NSSE has been used in the U.S. for three years and has been refined to reflect current best-practice approaches to learning. Based on a random selection of first- and fourth-year students, the study asks them to rate their university on those approaches. It explores the breadth of student life including classroom experiences, relationships, course work, homework, student services and extra curricular activities. "It will help U of T identify where we´re succeeding and where there´s work to be done," says Farrar.
U of T already routinely conducts a number of student surveys and the findings reflect substantial satisfaction with U of T.
ASSU´s Anti-Calendar course evaluations look at more than 100,000 course evaluations. The ASSU student surveys consistently show that the average rating of U of T professors by the students who have taken their course is good/very good, with an average rating of 5.5 on a 7-point scale. When students were asked if they would have taken the course knowing what they know now, more than 70 per cent said yes."
In another survey, by the U.S.-based Higher Education Data Sharing Consortium, graduate students at U of T give very high marks to the quality of their academic program, and a solid majority is satisfied with overall student life. According to the survey, 92 per cent of U of T respondents rate their programs as good, very good or excellent, and 80 per cent would choose U of T again.

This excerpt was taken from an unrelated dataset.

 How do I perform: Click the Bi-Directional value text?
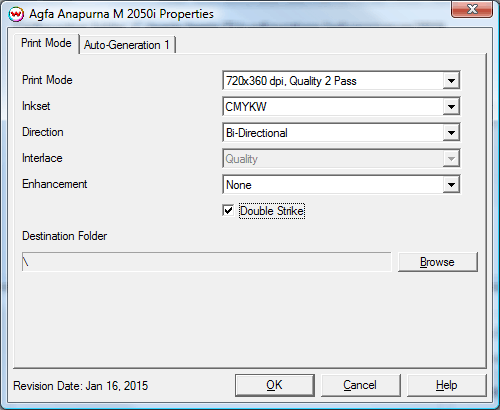click(x=257, y=133)
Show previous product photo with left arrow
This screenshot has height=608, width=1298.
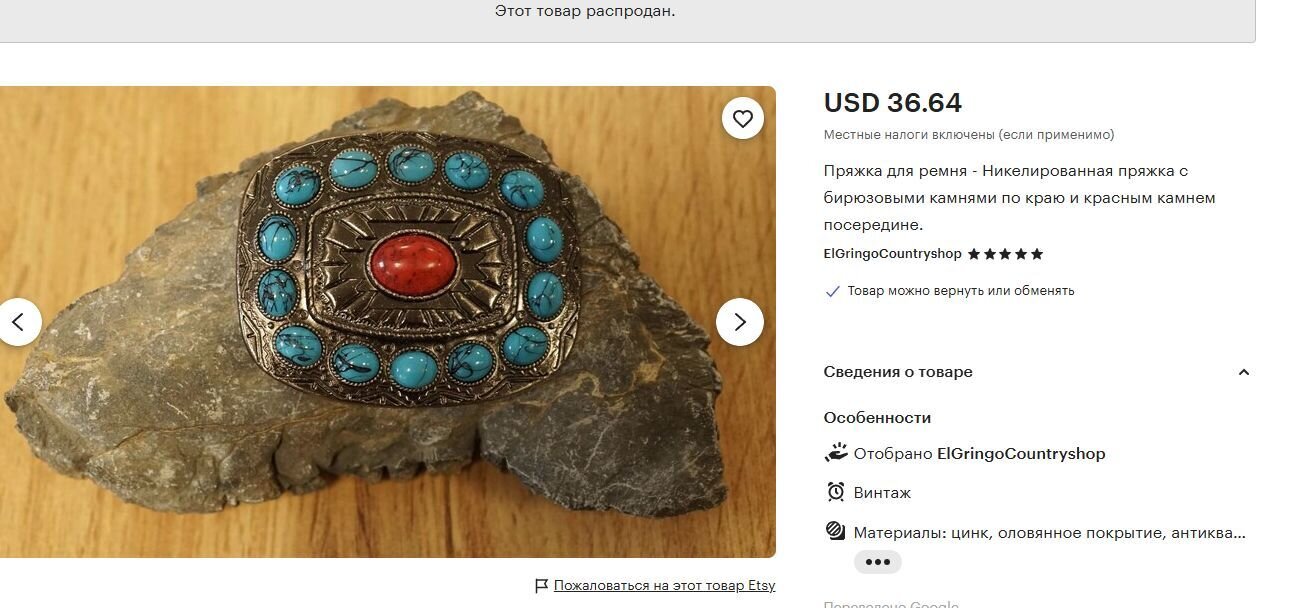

In the Office of Student Services, every department does an annual satisfaction survey and students rank all services very highly in terms of relevancy and responsiveness
"There´s a lot of choice at U of T, says SAC´s Morton, "in terms of courses, professors and clubs. We have more student clubs per student than most universities in North America. U of T´s size can be viewed as a problem to some, but that´s part of what makes U of T great. The university´s challenge is to make sure students know about all the options they have, but it´s also up to the students themselves to get out there and make connections. "Until I got involved," he adds, "I didn´t know all there was to do at U of T."